## Description of the task
Your task is to copy every line below that contains the word "Based".
Segment Start: The records
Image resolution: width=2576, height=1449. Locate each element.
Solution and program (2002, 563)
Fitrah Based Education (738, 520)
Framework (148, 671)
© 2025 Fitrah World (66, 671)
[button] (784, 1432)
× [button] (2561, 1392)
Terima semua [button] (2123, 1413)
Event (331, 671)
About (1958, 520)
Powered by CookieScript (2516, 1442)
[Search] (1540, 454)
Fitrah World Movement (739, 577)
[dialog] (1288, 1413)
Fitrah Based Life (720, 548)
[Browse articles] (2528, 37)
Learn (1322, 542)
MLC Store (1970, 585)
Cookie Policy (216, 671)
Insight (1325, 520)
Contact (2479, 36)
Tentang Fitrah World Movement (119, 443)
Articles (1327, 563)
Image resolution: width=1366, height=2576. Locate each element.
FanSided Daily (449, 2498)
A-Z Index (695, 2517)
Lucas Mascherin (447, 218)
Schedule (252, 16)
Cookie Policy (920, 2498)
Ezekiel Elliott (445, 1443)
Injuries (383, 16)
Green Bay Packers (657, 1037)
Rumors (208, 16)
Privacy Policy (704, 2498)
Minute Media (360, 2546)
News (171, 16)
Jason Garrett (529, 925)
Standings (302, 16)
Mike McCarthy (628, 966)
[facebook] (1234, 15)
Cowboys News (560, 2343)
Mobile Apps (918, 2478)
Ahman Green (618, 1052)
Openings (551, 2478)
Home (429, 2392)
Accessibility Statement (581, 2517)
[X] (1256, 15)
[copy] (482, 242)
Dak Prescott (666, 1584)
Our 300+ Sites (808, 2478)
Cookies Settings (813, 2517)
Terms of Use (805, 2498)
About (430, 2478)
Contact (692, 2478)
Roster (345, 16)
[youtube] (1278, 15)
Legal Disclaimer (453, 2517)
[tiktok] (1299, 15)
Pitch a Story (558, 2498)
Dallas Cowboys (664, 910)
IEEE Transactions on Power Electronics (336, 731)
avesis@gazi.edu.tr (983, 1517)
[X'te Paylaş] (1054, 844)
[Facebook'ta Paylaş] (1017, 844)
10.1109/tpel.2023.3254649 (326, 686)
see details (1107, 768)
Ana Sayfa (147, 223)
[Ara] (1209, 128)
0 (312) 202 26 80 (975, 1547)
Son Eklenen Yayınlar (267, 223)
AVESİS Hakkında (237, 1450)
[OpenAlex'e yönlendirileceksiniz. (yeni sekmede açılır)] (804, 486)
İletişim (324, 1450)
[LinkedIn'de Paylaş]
Segment End: The records
## Answer to this exercise
Fitrah Based Education (738, 520)
Fitrah Based Life (720, 548)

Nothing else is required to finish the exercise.